Data records:

— BEGIN —

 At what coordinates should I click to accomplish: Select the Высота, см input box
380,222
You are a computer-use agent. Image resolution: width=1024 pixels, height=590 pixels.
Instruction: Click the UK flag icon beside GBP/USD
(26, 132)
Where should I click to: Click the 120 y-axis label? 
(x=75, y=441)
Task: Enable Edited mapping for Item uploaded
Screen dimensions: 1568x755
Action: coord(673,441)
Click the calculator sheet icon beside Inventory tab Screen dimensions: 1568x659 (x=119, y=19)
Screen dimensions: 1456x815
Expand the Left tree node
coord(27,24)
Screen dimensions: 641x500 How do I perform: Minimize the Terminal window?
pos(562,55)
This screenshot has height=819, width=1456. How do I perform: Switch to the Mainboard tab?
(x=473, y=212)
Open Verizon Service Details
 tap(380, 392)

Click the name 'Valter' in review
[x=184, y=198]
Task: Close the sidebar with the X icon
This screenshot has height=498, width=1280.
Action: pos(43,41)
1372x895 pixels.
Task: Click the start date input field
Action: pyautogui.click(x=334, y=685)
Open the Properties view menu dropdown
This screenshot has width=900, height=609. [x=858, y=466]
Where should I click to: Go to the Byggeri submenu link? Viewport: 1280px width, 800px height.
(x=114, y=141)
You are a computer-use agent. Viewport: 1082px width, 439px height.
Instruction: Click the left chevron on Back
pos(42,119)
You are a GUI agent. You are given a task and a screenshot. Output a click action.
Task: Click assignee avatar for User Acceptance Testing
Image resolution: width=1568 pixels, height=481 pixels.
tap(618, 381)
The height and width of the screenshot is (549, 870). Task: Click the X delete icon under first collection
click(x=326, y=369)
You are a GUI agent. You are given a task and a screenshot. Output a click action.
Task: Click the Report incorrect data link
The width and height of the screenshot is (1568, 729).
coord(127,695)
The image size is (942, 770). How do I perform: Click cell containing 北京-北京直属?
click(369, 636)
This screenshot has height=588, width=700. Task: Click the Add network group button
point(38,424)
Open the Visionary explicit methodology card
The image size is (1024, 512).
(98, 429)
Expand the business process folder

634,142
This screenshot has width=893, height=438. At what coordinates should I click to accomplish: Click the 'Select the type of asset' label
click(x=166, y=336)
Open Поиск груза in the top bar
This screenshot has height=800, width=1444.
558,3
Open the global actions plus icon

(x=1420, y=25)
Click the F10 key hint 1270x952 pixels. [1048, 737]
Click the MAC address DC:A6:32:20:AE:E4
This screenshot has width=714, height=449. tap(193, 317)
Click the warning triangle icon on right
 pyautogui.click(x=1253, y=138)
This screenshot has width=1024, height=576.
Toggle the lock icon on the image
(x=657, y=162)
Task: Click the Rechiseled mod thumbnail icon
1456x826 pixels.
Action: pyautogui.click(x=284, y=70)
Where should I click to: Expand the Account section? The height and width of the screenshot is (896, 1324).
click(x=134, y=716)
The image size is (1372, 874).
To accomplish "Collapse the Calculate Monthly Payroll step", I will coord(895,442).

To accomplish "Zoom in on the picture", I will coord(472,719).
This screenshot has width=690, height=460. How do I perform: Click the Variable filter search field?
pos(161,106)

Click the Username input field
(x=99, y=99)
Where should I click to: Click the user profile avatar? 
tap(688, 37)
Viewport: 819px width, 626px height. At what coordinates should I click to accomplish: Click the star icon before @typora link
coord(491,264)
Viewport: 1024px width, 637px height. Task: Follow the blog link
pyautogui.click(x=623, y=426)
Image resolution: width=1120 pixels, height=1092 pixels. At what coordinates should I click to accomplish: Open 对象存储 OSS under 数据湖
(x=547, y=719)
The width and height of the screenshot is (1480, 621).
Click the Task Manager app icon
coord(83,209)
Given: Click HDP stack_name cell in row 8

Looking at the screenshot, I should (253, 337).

— END —

What to produce: Reproduce the lines above precisely as they appear.

Response:
 At what coordinates should I click to accomplish: Select the Высота, см input box
380,222
You are a computer-use agent. Image resolution: width=1024 pixels, height=590 pixels.
Instruction: Click the UK flag icon beside GBP/USD
(26, 132)
Where should I click to: Click the 120 y-axis label? 
(x=75, y=441)
Task: Enable Edited mapping for Item uploaded
Screen dimensions: 1568x755
Action: coord(673,441)
Click the calculator sheet icon beside Inventory tab Screen dimensions: 1568x659 (x=119, y=19)
Screen dimensions: 1456x815
Expand the Left tree node
coord(27,24)
Screen dimensions: 641x500 How do I perform: Minimize the Terminal window?
pos(562,55)
This screenshot has height=819, width=1456. How do I perform: Switch to the Mainboard tab?
(x=473, y=212)
Open Verizon Service Details
 tap(380, 392)

Click the name 'Valter' in review
[x=184, y=198]
Task: Close the sidebar with the X icon
This screenshot has height=498, width=1280.
Action: pos(43,41)
1372x895 pixels.
Task: Click the start date input field
Action: pyautogui.click(x=334, y=685)
Open the Properties view menu dropdown
This screenshot has width=900, height=609. [x=858, y=466]
Where should I click to: Go to the Byggeri submenu link? Viewport: 1280px width, 800px height.
(x=114, y=141)
You are a computer-use agent. Viewport: 1082px width, 439px height.
Instruction: Click the left chevron on Back
pos(42,119)
You are a GUI agent. You are given a task and a screenshot. Output a click action.
Task: Click assignee avatar for User Acceptance Testing
Image resolution: width=1568 pixels, height=481 pixels.
tap(618, 381)
The height and width of the screenshot is (549, 870). Task: Click the X delete icon under first collection
click(x=326, y=369)
You are a GUI agent. You are given a task and a screenshot. Output a click action.
Task: Click the Report incorrect data link
The width and height of the screenshot is (1568, 729).
coord(127,695)
The image size is (942, 770). How do I perform: Click cell containing 北京-北京直属?
click(369, 636)
This screenshot has height=588, width=700. Task: Click the Add network group button
point(38,424)
Open the Visionary explicit methodology card
The image size is (1024, 512).
(98, 429)
Expand the business process folder

634,142
This screenshot has width=893, height=438. At what coordinates should I click to accomplish: Click the 'Select the type of asset' label
click(x=166, y=336)
Open Поиск груза in the top bar
This screenshot has height=800, width=1444.
558,3
Open the global actions plus icon

(x=1420, y=25)
Click the F10 key hint 1270x952 pixels. [1048, 737]
Click the MAC address DC:A6:32:20:AE:E4
This screenshot has width=714, height=449. tap(193, 317)
Click the warning triangle icon on right
 pyautogui.click(x=1253, y=138)
This screenshot has width=1024, height=576.
Toggle the lock icon on the image
(x=657, y=162)
Task: Click the Rechiseled mod thumbnail icon
1456x826 pixels.
Action: pyautogui.click(x=284, y=70)
Where should I click to: Expand the Account section? The height and width of the screenshot is (896, 1324).
click(x=134, y=716)
The image size is (1372, 874).
To accomplish "Collapse the Calculate Monthly Payroll step", I will coord(895,442).

To accomplish "Zoom in on the picture", I will coord(472,719).
This screenshot has width=690, height=460. How do I perform: Click the Variable filter search field?
pos(161,106)

Click the Username input field
(x=99, y=99)
Where should I click to: Click the user profile avatar? 
tap(688, 37)
Viewport: 819px width, 626px height. At what coordinates should I click to accomplish: Click the star icon before @typora link
coord(491,264)
Viewport: 1024px width, 637px height. Task: Follow the blog link
pyautogui.click(x=623, y=426)
Image resolution: width=1120 pixels, height=1092 pixels. At what coordinates should I click to accomplish: Open 对象存储 OSS under 数据湖
(x=547, y=719)
The width and height of the screenshot is (1480, 621).
Click the Task Manager app icon
coord(83,209)
Given: Click HDP stack_name cell in row 8

Looking at the screenshot, I should (253, 337).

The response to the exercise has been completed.